There was a very tall target in tonight’s mayoral debate in the form of Bill de Blasio.
The latest front-runner in the topsy-turvey race took repeated hits from his rivals at a heated debate where the candidates faced off on issues ranging from income inequality to driving while texting, with less than three weeks to go until primary day.
One of the first shots came from former Comptroller Bill Thompson, who criticized Mr. de Blasio’s plan to tax the rich to fund universal full-day pre-kindergarten as “a tax in search of a proposal.” Mr. Thompson pointed to Mr. de Blasio’s time on the City Council when it approved a property tax hike, characterized tonight as damaging to working and middle class New Yorkers.
“Let’s tell the truth, Bill. No more of the flip-flopping or saying things when it’s politically convenient for you,” said Mr. Thompson in front of the NY1 audience gathered at Midtown’s Town Hall theater.
Mr. de Blasio, of course, shot back, accusing Mr. Thompson of being out of touch with the needs of public school parents. “Mr. Thompson has not offered a plan,” the city’s public advocate argued.
But this back-and-forth was just a prelude to the fireworks to come when the candidates were invited to ask one opponent a question.
Capitalizing on his unique position on stop-and-frisk legislation, Mr. de Blasio asked City Council Speaker Christine Quinn why she opposes a bill that would expand the definition of racial profiling and allow those who feel wronged by the NYPD to sue in the state court. Along with an inspector general bill, the Council is expected to override the mayor’s veto of the bill tomorrow despite Ms. Quinn’s personal opposition to the profiling bill.

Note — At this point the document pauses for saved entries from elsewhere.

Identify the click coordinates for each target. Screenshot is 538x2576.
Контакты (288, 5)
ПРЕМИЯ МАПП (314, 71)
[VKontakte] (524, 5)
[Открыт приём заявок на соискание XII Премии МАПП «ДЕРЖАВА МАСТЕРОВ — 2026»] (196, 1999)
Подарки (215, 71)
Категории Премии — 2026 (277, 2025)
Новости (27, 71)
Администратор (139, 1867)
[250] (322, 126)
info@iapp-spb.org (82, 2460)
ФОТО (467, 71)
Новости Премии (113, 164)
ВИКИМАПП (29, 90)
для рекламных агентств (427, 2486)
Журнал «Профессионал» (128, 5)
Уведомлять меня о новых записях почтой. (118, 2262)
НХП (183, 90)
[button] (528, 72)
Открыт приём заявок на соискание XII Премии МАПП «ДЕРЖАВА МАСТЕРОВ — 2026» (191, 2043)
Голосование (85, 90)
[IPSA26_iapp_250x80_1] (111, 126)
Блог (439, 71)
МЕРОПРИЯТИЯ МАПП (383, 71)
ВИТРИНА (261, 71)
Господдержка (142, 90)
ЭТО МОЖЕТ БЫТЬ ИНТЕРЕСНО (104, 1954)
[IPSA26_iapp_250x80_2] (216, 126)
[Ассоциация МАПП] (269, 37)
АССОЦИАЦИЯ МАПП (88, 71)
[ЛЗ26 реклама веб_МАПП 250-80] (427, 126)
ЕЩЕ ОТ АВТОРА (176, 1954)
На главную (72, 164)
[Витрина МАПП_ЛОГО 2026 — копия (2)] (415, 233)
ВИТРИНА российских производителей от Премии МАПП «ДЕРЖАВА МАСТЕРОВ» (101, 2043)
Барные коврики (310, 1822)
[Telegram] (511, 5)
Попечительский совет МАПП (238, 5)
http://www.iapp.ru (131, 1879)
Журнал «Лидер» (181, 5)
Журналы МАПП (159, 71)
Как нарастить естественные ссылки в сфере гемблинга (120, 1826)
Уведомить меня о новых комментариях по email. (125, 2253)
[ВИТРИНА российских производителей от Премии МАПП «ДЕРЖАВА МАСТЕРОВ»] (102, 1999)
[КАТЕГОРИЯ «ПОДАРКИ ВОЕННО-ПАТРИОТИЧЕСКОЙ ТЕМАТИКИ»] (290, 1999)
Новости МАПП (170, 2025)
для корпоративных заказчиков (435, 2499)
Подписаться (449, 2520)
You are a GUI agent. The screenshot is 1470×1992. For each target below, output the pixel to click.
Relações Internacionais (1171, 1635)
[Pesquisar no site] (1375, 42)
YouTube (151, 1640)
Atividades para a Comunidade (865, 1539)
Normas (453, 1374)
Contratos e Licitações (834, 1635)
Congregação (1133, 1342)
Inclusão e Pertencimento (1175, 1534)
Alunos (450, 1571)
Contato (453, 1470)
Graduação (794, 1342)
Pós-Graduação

“Unlike the public advocate who’s really good at telling other people what to do, but not always so good at getting things done himself, I tomorrow will put legislation into effect that will have permanent monitoring of our police department,” Ms. Quinn responded to applause from the largely pro-Quinn crowd. She went on to blast Mr. de Blasio for misleading the audience, noting that racial profiling is already illegal. “The public advocate should stop misrepresenting the facts!” she said, drawing cheers.
Like almost everyone on stage, Mr. Thompson directed his question at Mr. de Blasio, doubling down on criticism of an ad the campaign released that claims he is the “only” candidate who would end the stop-and-frisk era. “Stop lying to the people of New York City!” Mr. Thompson shouted.
In a jujitsu move, Ms. Quinn, who appeared far more relaxed than last week, punted her question, asking Mr. Thompson whether he was satisfied with Mr. de Blasio’s answer. (For the record, Mr. Thompson was not, further accusing his opponent of flip-flopping on term limits and City Council member items. “Will the real Bill de Blasio please stand up?!” he asked.)
Even former Congressman Anthony Weiner piled on in a weird roundabout attack, pointing to an effort by Mr. Thompson’s campaign to get Ms. Quinn’s office to turn over documents from the slush fund scandal. “So there are no surprises before, during or after the primary election, can you assure us that in that report, Mr. de Blasio is not implicated in any way?” he asked Ms. Quinn, noting that Mr. de Blasio was the assistant majority leader at the time.
Both Mr. de Blasio and Ms. Quinn seemed dumb-founded by the implication–prompting Ms. Quinn to come to Mr. de Blasio’s defense.
“Casting aspersions on the public advocate like that is just outrageous, and I want to make it very clear that anything Mr. Weiner is trying to point to, I don’t even have any idea what he’s talking about,” she said.
For his part, despite the attacks and perhaps even enjoying them, Mr. de Blasio seemed to be reveling in the attention after the debate.
“I guess we must be doing something right ’cause almost every question was directed my way,” he told reporters who flooded the stage after the taping. “I think that means our message is getting through and the public is paying attention.”